After the bending has been done, there are additional steps. The first is related to the lamination process, before and after which, due to different thermal expansion coefficients, the shape will vary. This must be considered for the final shape. The second is to define used thicknesses for specific windshield solutions. The windshield needs to meet the ECE R43 (2014) or ANSI/SAE Z26.1 safety standards (1997). Because borosilicate glass is more resistant to impact, the combination differs from soda-lime glass design.
References
Brandt-Slowik, J. (2023). Structure-property Correlations in Borosilicate in Comparison to Soda-Lime Glass. GPD 2023 Conference Proceedings Book, Tampere, Finland.
Daudeville, L., & Carré, H. (1998).
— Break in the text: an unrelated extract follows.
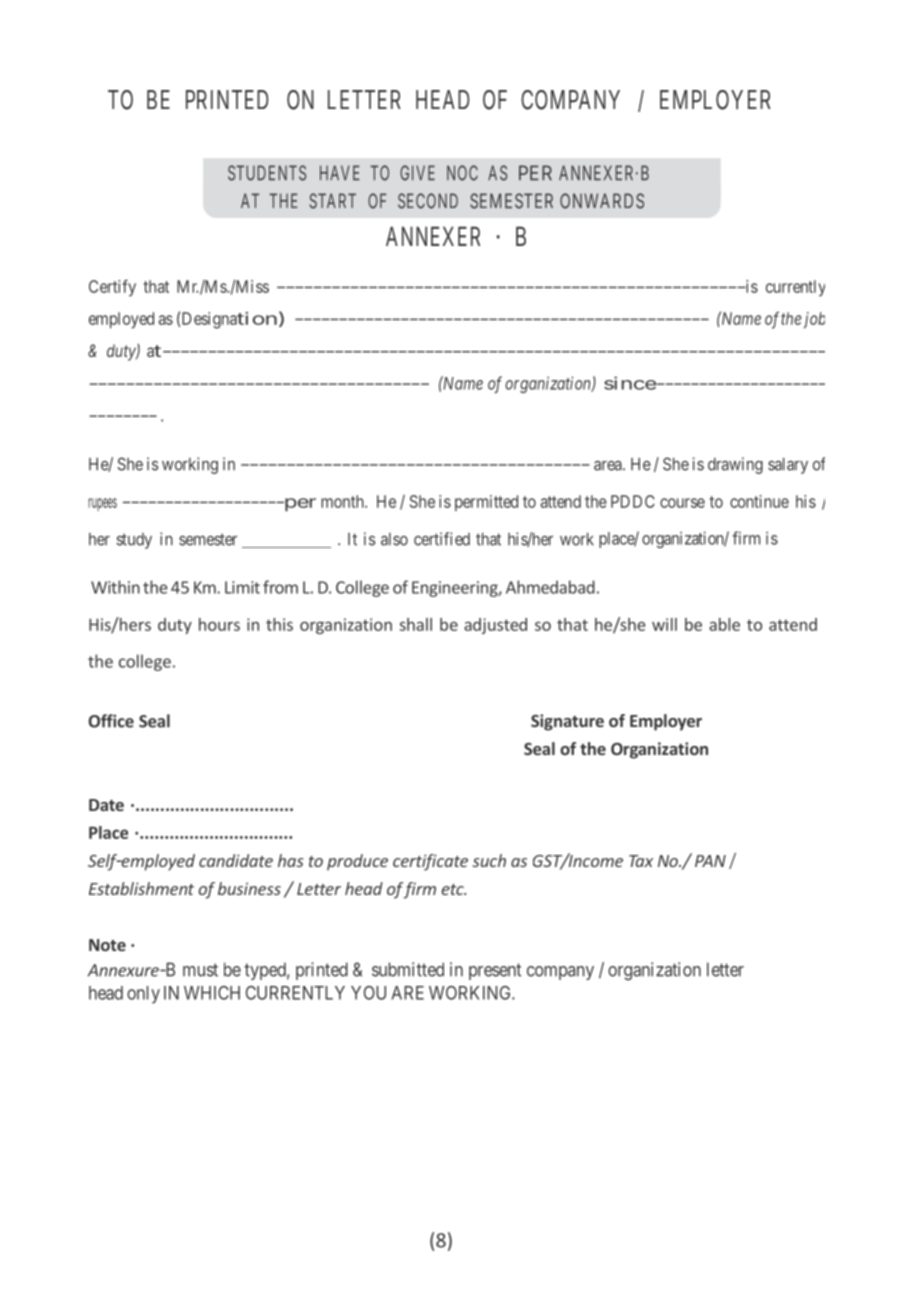  Describe the element at coordinates (428, 201) in the page. I see `SECOND` at that location.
Thermal Tempering Simulation of Glass Plates: Inner and Edge Residual Stresses. Journal of Thermal Stresses, 21(6), 667–689. https://doi.org/10.1080/01495739808956168
Le Bourhis, E. (2014). Glass Mechanics and Technology (2nd Edition). https://doi.org/10.1002/9783527679461.
Regulation No 43 of the Economic Commission for Europe of the United Nations (UN/ECE)—Uniform provisions concerning the approval of safety glazing materials and their installation on vehicles. (2014). Official Journal, L 42, 1–126. ELI: http://data.europa.eu/eli/reg/2014/43(2)/oj
Schott. (2025). Borofloat® 33—Technical data. Retrieved from https://www.schott.com/en-gb/products/borofloatp1000314/downloads
S.o.A. Engineers (1997). ANSI/SAE Standard Z26.1–1996, Warrendale, Pennsylvania: Society of Automotive Engineers.